Внутри на одной стороне было фото. Фишман был снят со звездой Героя, с двумя орденами Ленина и двумя — Трудового Красного Знамени, с лауреатскими знаками лауреата Ленинской и двух Сталинских (теперь их именовали Государственными) премий.
На другой внутренней стороне шел текст:
21 февраля 1987 года исполняется семьдесят лет первому заместителю главного конструктора предприятия,
Герою Социалистического Труда, лауреату Ленинской и Государственных премий, заслуженному деятелю науки и техники, доктору технических наук, профессору Давиду Абрамовичу ФИШМАНУ
На последней, оборотной, стороне сообщалось:
По желанию юбиляра официальное чествование проводиться не будет.
Поздравления и приветствия можно направлять почтой по адресу:
103300, Москва, Центр 300 или поздравить лично 20 февраля 1987 г.
Конечно, Давид Абрамович был весьма скромным человеком, но отказ от официального чествования был вызван, пожалуй, не только скромностью. До громких ли слов об успехах юбиляра, до воспоминаний ли об испытаниях РДС-1 и РДС-6с было теперь — когда ядерные полигоны хирели, как и сама ядерная оружейная деятельность страны.
Неотмеченный официально ни в СССР, ни в отрасли, ни во ВНИИЭФ юбилей атомного конструктора № 1 тогда особого дискомфорта ни у кого не вызвал, так как сам Давид Абрамович виду не подавал… Мол, не захотел — и все!
Но в числе других подобных фактов — типа односторонних мораториев, этот факт был, как сейчас, понятно, «знаковым».
«Перестройка» тем временем крепчала.
Давид Абрамович вначале воспринял идеи «ускорения» всерьез и думал на этот счет немало. В записной книжке, куда он записывал что-то вроде набросков учебника по конструированию, Фишман в 1986 году записал:
«Время частных, также — и одномерных, подходов (одномерных задач) прошло. Теперь, если говорить о проекте в целом и его значительных составных частях, надо стремиться брать полную производную. Нужен комплексный подход.
Это никак не должно исключать на определенных уровнях конструирования поиск (в порядке создания задела) частных наилучших решений — создание альтернативных вариантов.

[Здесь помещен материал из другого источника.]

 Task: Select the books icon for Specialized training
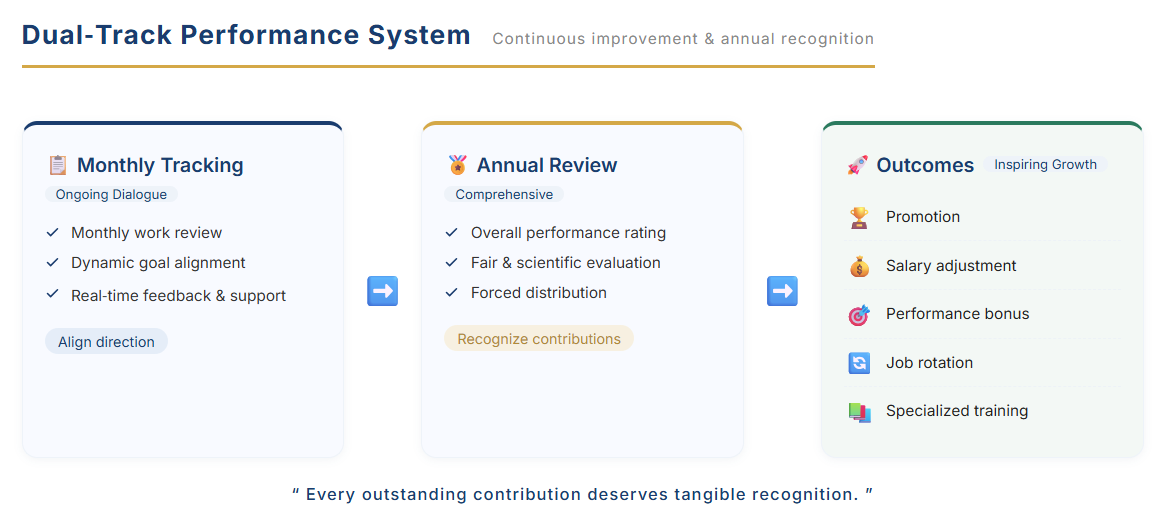tap(859, 412)

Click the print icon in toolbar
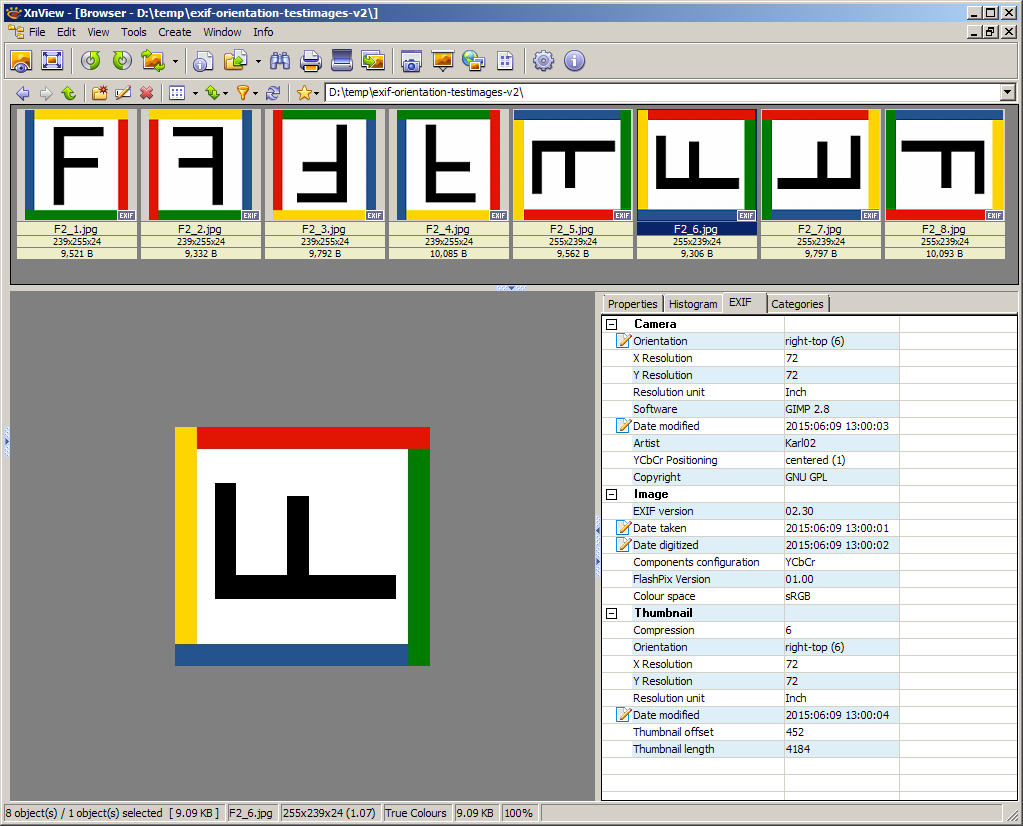tap(311, 61)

Это — обычно, кроме самых тривиальных случаев, когда, например, быстрота требует использования уже ранее найденных и, тем более, привлекательных решений».

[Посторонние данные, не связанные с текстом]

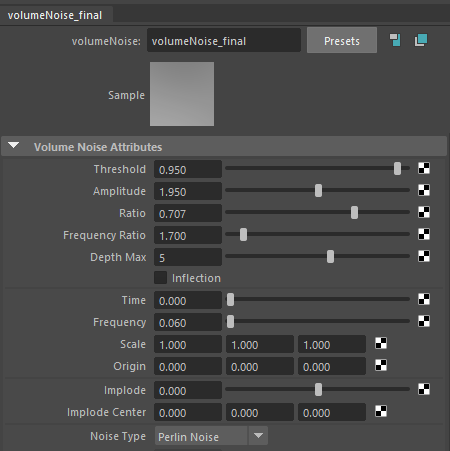Screen dimensions: 450x451
Task: Connect a texture to Scale attribute
Action: [x=381, y=343]
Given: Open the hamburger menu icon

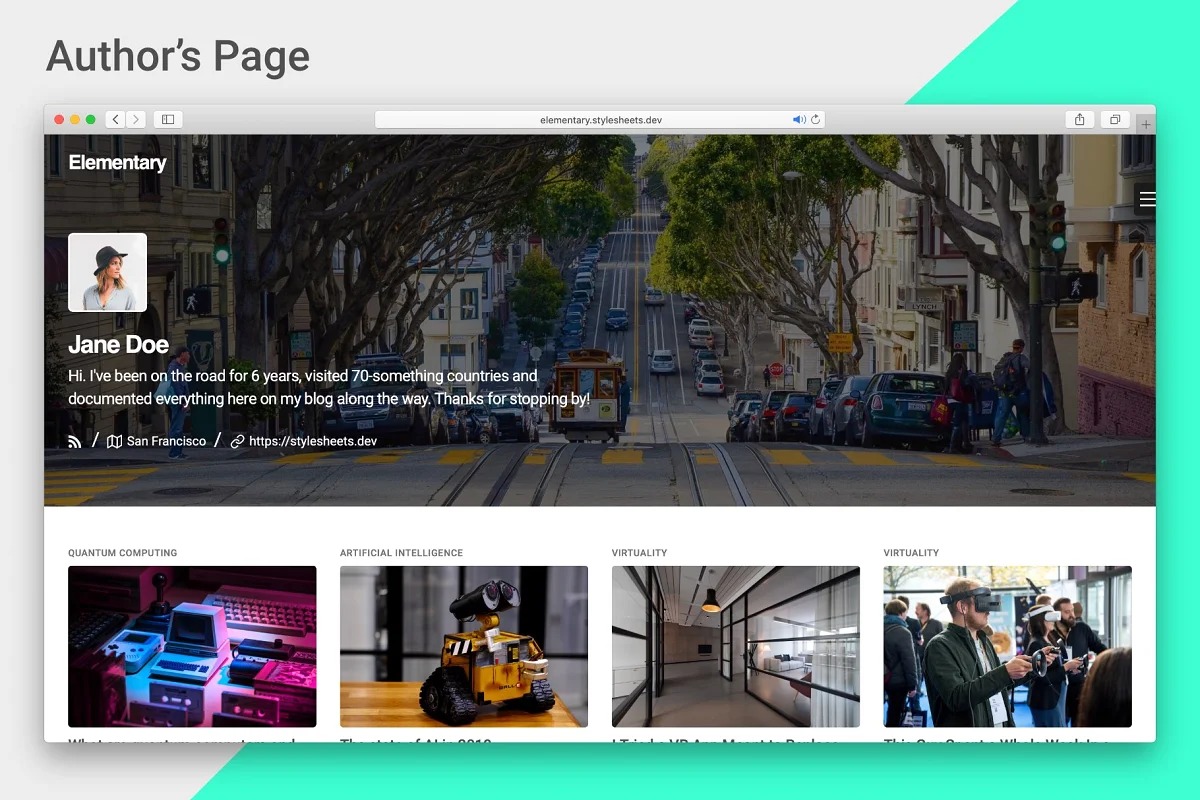Looking at the screenshot, I should point(1147,199).
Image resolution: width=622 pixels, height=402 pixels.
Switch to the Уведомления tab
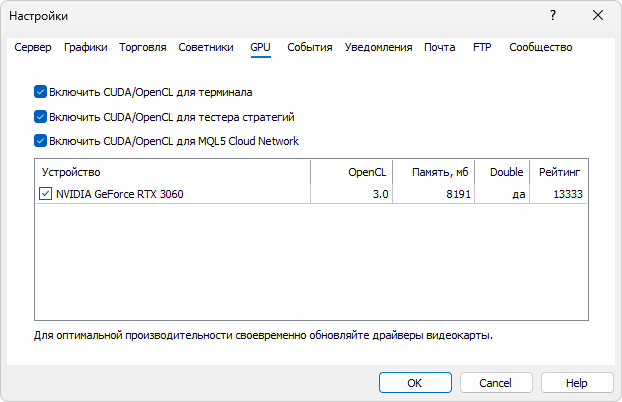pyautogui.click(x=378, y=47)
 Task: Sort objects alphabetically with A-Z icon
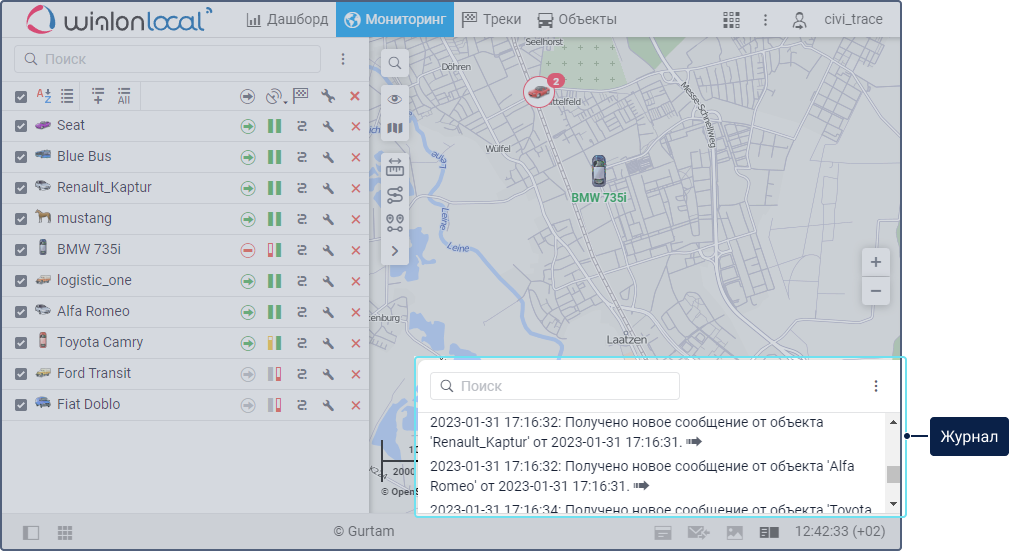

С одной стороны, запись касалась проблем чисто оружейных, это было понятно уже по употреблению слова «одномерный» — оно у оружейников имеет вполне определенный профессиональный смысл. Расчеты работы заряда могут быть одномерными, то есть, в линейной постановке — самой примитивной и очень неточно отражающей действительную физическую картину процесса ядерного взрыва. Расчеты работы заряда могут быть двумерными — то есть, в двух измерениях, в плоскости, когда мы больше приближаемся к реальности.
И, наконец, есть наиболее точные и представительные, но и наиболее сложные трехмерные расчеты, когда картина процесса рассматривается и описывается во всех трех измерениях, то есть — в пространстве.
Это — в физике, в науке.
Но, с другой стороны, и к жизни тоже ведь возможны разные подходы: от примитивных одномерных до непростых трехмерных. Мало кто понимал это так же хорошо, как Фишман и люди его поколения — они-то насмотрелись и нахлебались за свою жизнь и одних, и других, и третьих подходов.
Трехмерные Сталин и Берия.
Одномерный Хрущев…
Двумерный Брежнев…
И вот теперь — Горбачев.
Каким же будет он?
Да, Фишман размышлял.
И в том же блокноте он отдельно, еще раз, повторяя и развивая мысль, записал: «Время частных производных прошло. Нужен всесторонний, комплексный подход. В этом смысле нужно «новое мышление»». Это и есть современный подход»».